Exercise instructions: Write out the lines below word for word, leaving out the pictures.

Source records:
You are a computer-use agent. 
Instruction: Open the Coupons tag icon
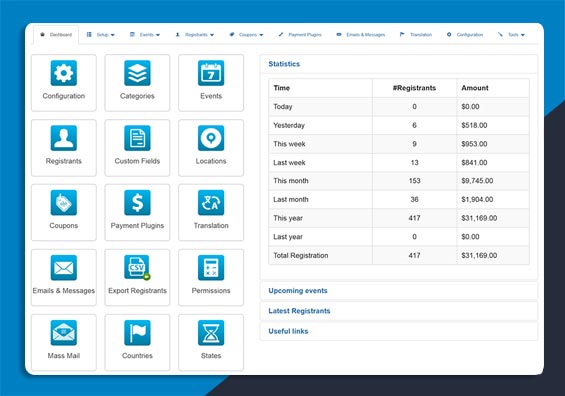[x=63, y=203]
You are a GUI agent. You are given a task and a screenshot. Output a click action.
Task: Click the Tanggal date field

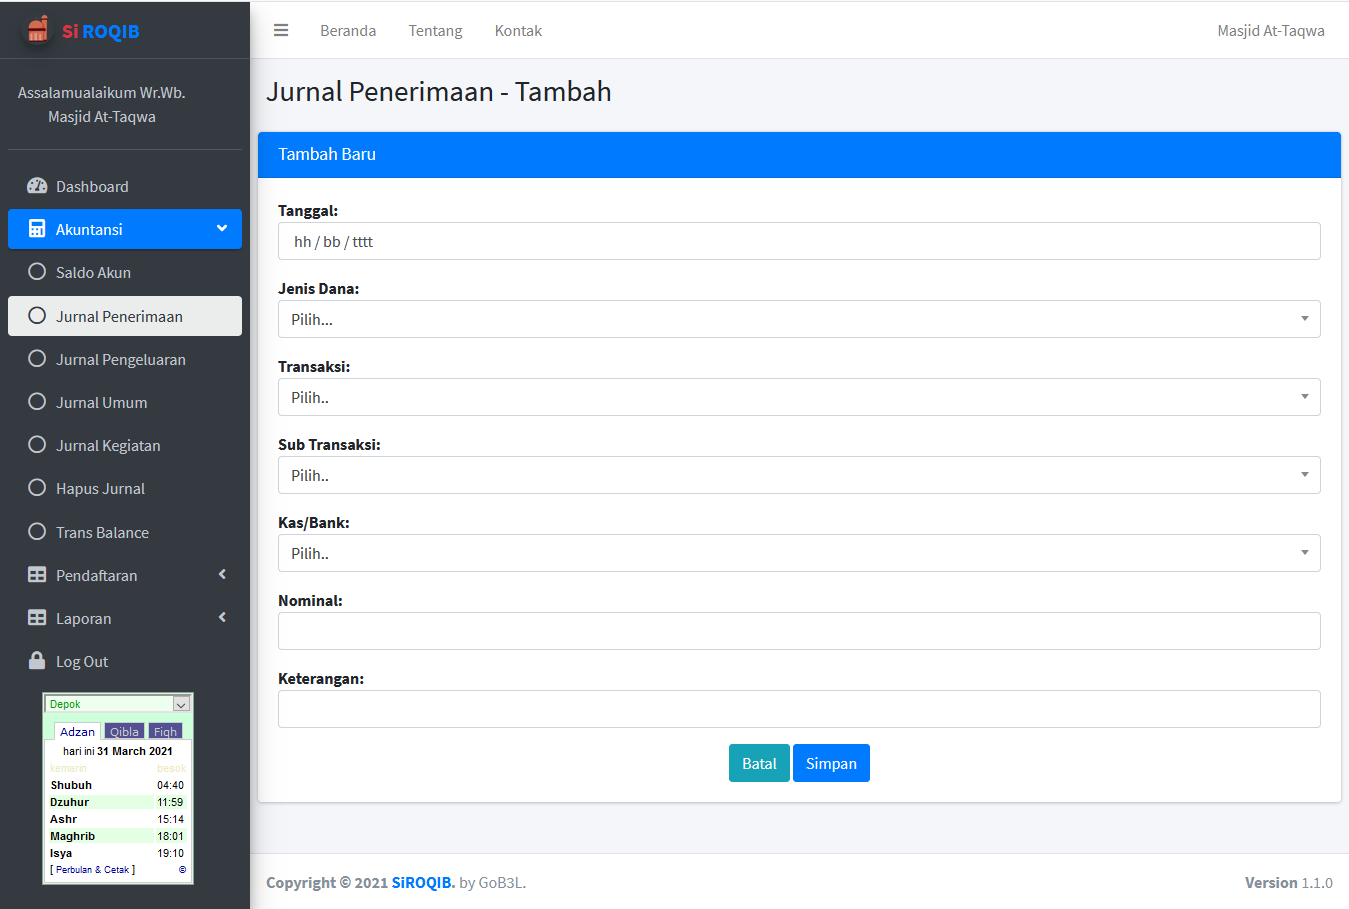pos(798,241)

Response below:
You are a computer-use agent. 
Instruction: Open the Coupons tag icon
[x=63, y=203]
You are a GUI agent. You are given a task and a screenshot. Output a click action.
Task: Click the Tanggal date field

pos(798,241)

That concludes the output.